The work you see here at Berkshire Art Kitchen is our collaboration. The 85 or so postcards chronicle our lives, our friendship, and our dialogue in vibrant mixed media art creations. “Fe-Mail” Art is our postal discourse that visually and artistically nourishes our selves and each other as we send cards for the pleasure of giving them away. Sending art through the mail is a long-standing tradition across the globe. These cards embody our female perspective while honoring the radial Mail Art movement. “Fe-Mail” channels the flow of everyday life as our Muse with the tidbits of papers that run through our fingers, at home and on the road. Our daily lives are the fuel for our creative passions. By sending our cards out in to the postal system, we invited the Universe to collaborate with us. We invited the stamps placed on our cards and the lives the cards lived until they arrived in our mailboxes to continue our creative conversation.

What does it mean to simultaneously honor the feminine self, the role of mothering and also commune with the Muse?
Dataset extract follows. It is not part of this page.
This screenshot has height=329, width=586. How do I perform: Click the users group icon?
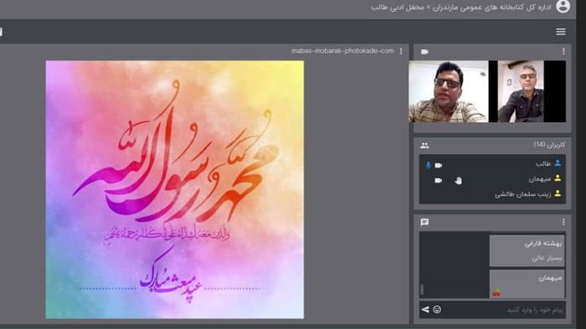(x=424, y=146)
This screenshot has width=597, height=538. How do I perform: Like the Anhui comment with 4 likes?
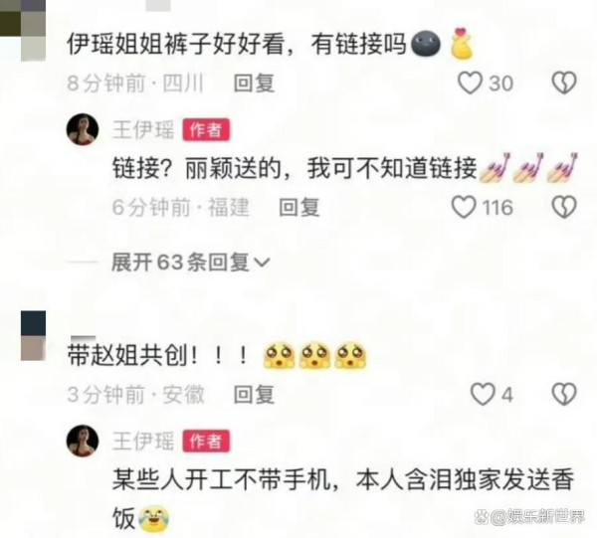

In this project, we answer that question in our collaboration that has lasted over 1,000 days.

Our work together as artists began in Collage Eclectica art classes that Karen teaches at IS183 Art School of the Berkshires in 2006. Meeting weekly for 3 hours of studio art, among other artists, in the spirit of creative exploration, we had all the ingredients to support and inspire us.
Karen teaches that carving out the time for art making is the first step to awakening the artist within. Suzi fell in love immediately, bursting with enthusiasm for the techniques Karen taught. She re-awakened a passion for collage that wove in her writing and daily journaling. The steady diet of discussion of creativity and life, of the overlap of mothering and doing artistic work simultaneously fueled us both to dig deeper in to our commitment to make art no matter what.

With FE-MAIL, we invite the viewer to live life to its fullest. In these cards are the impressions we made while witnessing the death of Karen’s Dad, the decline of Suzi’s Mom. Our life is intricately woven in to these cards- our celebrations and losses and the comfort and encouragement we have to offer one another. You can read deeply in to the details in these cards to glean the themes that inspire us, the artists that impact us and our digestion of busy lives as Artists, Moms, Wives, Daughters, Sisters, and all the other roles we play.”

Karen just reported that her post mistress from the tiny post office in her town took her whole family to see our show! My postal clerk blanched at my suggestion he take in our show, that he had collaborated with us in a way. Over these past weeks I have begun to get mail from other friends. I have posted Bonnie’s card to me below. My mailing address is apparent in the slideshow of our exhibit at Berkshire Art Kitchen. Send me a card and I guarantee I will write back to you. Our show is held over for 2 more weeks at BAK. If you’d like a personal tour, let me know.

My first mail art from Bonnie, who is an amazing collagist.

And no matter your proximity to BAK or “Fe-Mail”, consider sending someone a handwritten note. Let me know how that goes.